ANSI Z80 27 applies to the physical and mechanical properties and performance of finished aqueous shunts, their biocompatibility properties, and describes elements of a clinical protocol that may be used to assess the clinical performance of these devices for treatment of glaucoma.
2 Normative references
The following standards contain provisions that, through reference in this text, constitute provisions of this American National Standard. At the time of publication, the editions indicated were valid. All standards are subject to revision, and parties to agreements based on this American National Standard are encouraged to investigate the possibility of applying the most recent editions of the standards indicated below. Members of the IEC and ISO maintain registers of currently valid International Standards.
ASTM D41 69-99, Standard Practice for Performance Testing of Shipping Containers and Systems
ASTM D4332-89(1 994)el, Standard Practice for Conditioning Containers, Packages, or Packaging Components for Testing”
ISO 2248, Packaging – Complete, Filled Transport Packages – Vertical Impact Test by Dropping
ISO 8318, Packaging – Complete Filled Transport Packages – Vibration Tests with a Sinusoidal Variable Frequency
ISO 8597, Optics and Optical Instruments – Visual Acuity Testing – Method of Correlating Optotypes
3 Definitions
For the purpose of this standard, the following definitions apply:
3.1 antifibrotics/antimetabolites:
Substances (such as 5-fluorouracil (FU), mitomycin C) used to modulate wound healing.
3.2 aqueous shunt: This term will refer to any artificial aqueous drainage device used in the treatment of elevated intraocular pressure.
3.3 bleb: The fluid-filled space within the fibrous capsule surrounding the explant portion of an aqueous shunt.
3.4 device description: Aqueous shunts will be described in geometric terms (including top and cross-sectional or side views).
3.5 device material(s): The specific substances or compounds used to manufacture each portion of the aqueous shunt.
3.6 drainage tube: The connecting lumened tube between the ocular fluid space (anterior chamber or vitreous) and the explant portion of the drainage device.

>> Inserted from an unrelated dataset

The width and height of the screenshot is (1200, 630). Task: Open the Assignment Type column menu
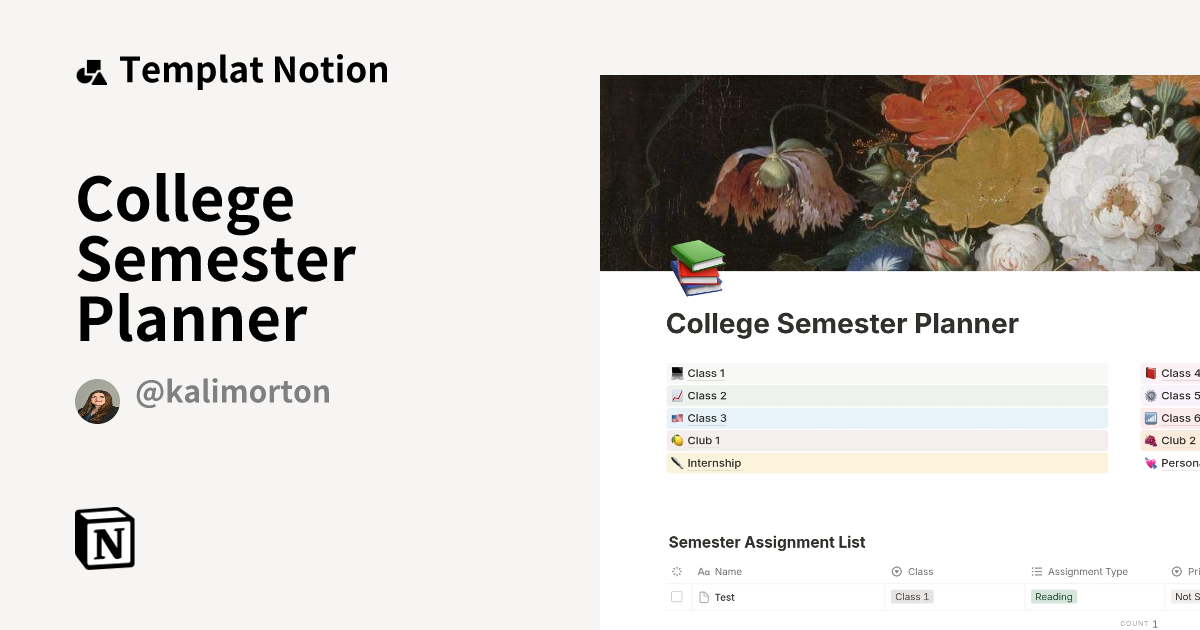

3.7 explant: The extraocular part of an aqueous shunt, excluding tube.
3.8 explant surface area: The measured or calculated surface area in mm of the side in contact with the sclera.
3.9 flow restrictor: A component of the aqueous shunt that restricts flow (adds resistance) of aqueous out of the eye through the drainage tube.
3.10 hypertensive phase: A transient rise in intraocular pressure, after tube opening or installation, usually occurring 0 to 3 months postoperatively.
3.11 IOP (intraocular pressure): The pressure, measured in mm Hg, within the eye created by the balance between inflow and outflow of aqueous humor.
3.12 inside diameter (i.d.) of drainage tube:
The physical measurement in mm from one inside wall of the tube to the opposite.
3.13 normal aqueous inflow: The aqueous volume in uI/mm considered physiologic and normal for human eyes.ANSI Z80 27 pdf download.